Wie kann ich über einen HTTP/HTTPS Stream eine Datei verschicken? Angenommen ich müsste bestimmte Daten
an einen XML-Gatway per HTTP/HTTPS übertragen.

Habe z.B. ein Datei: request1.xml 
diese muss per HTTP/HTTPS Stream an eine URL-geschickt werden "https://test.testserver.de/sync"

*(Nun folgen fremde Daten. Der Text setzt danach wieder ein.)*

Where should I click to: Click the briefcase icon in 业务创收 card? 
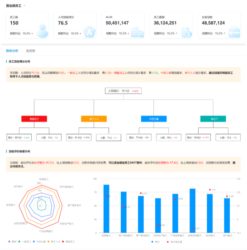click(x=234, y=32)
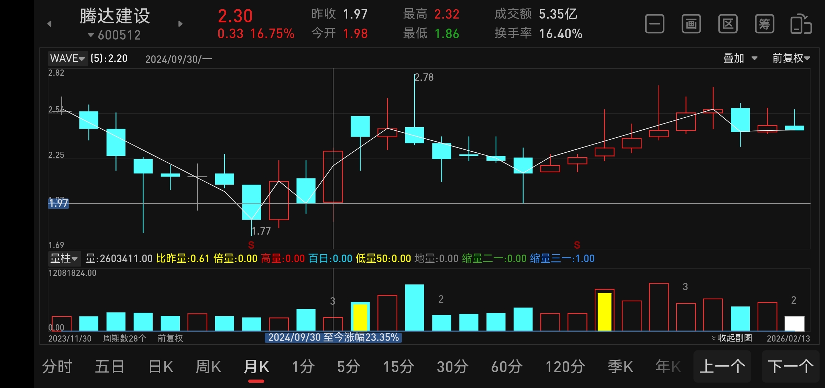The image size is (825, 388).
Task: Click the minus line icon in top toolbar
Action: [x=655, y=24]
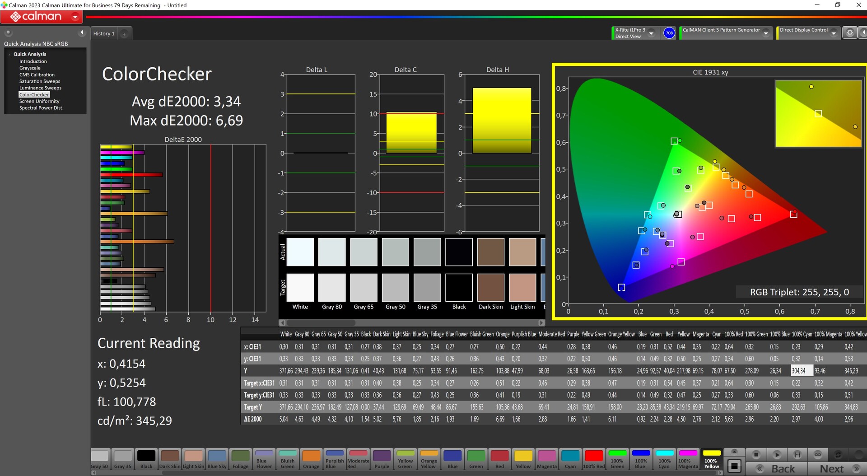Toggle the round pin button in sidebar
The image size is (867, 476).
click(8, 33)
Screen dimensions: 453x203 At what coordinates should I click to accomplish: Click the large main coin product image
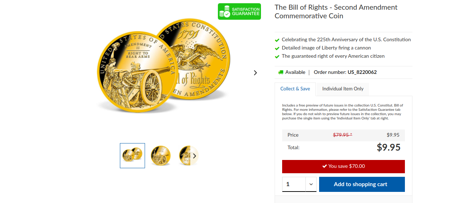pos(163,66)
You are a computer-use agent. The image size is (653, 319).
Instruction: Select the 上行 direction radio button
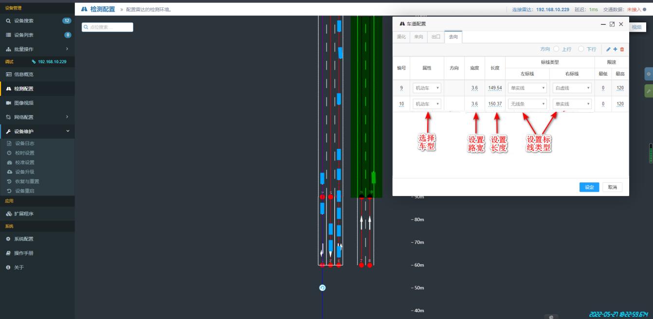coord(557,49)
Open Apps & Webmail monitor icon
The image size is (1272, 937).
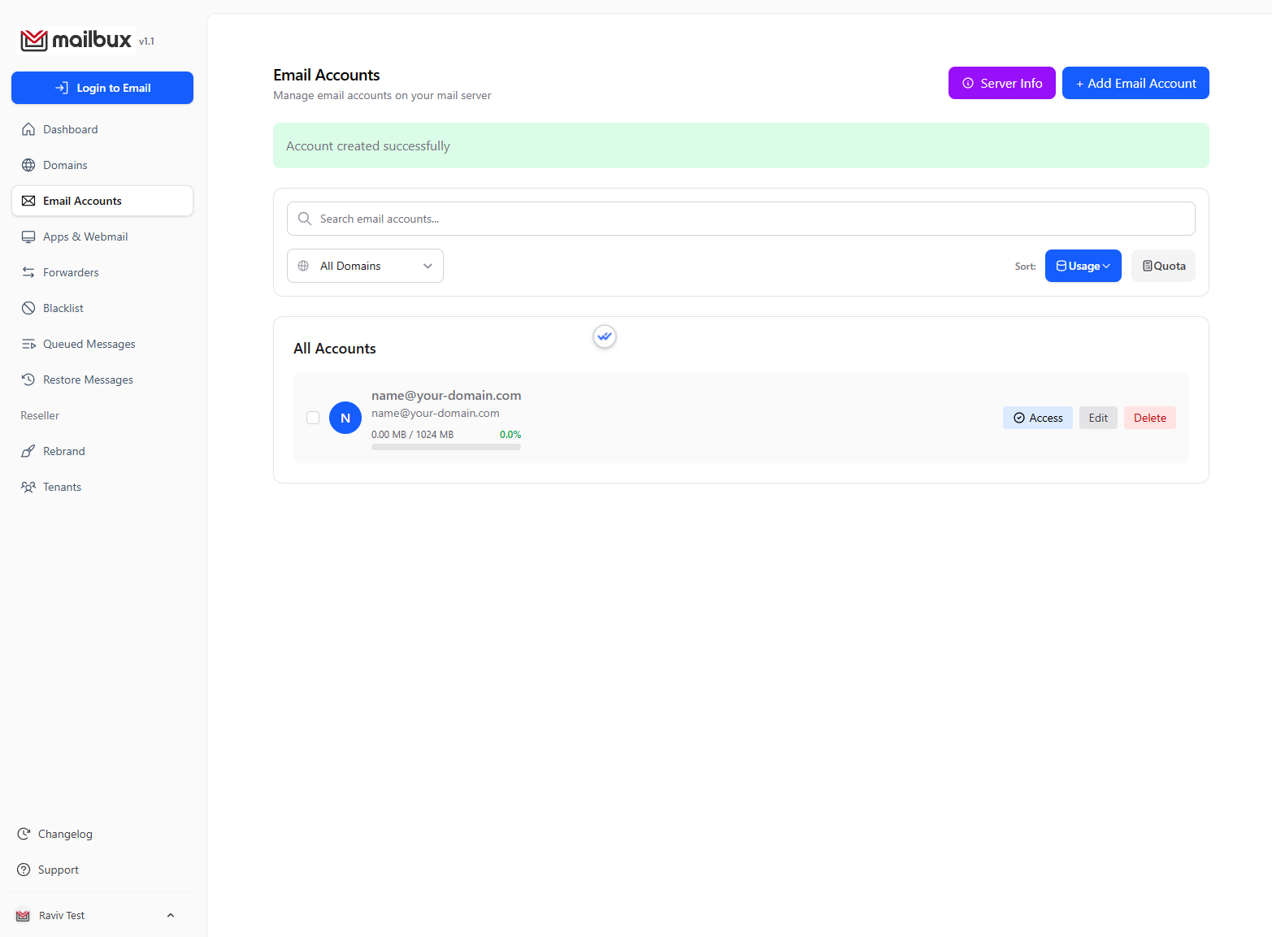tap(28, 236)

Wie realisiere ich dies in JAVA? Bin für jeden Tipp sehr dankbar.

Gruss
Richard.


----------



## lhein (18. Mrz 2004)

Es gibt in Java folgendes:

im Package java.net findest Du die Klasse URLConnection.
Diese Klasse hat eine Methode namens getOutputStream, die einen Outputstream für den
Schreibzugriff auf diese Connection liefert.
Damit sollte es also theoretisch machbar sein, das File mit Hilfe des Streams an den Server zu schicken.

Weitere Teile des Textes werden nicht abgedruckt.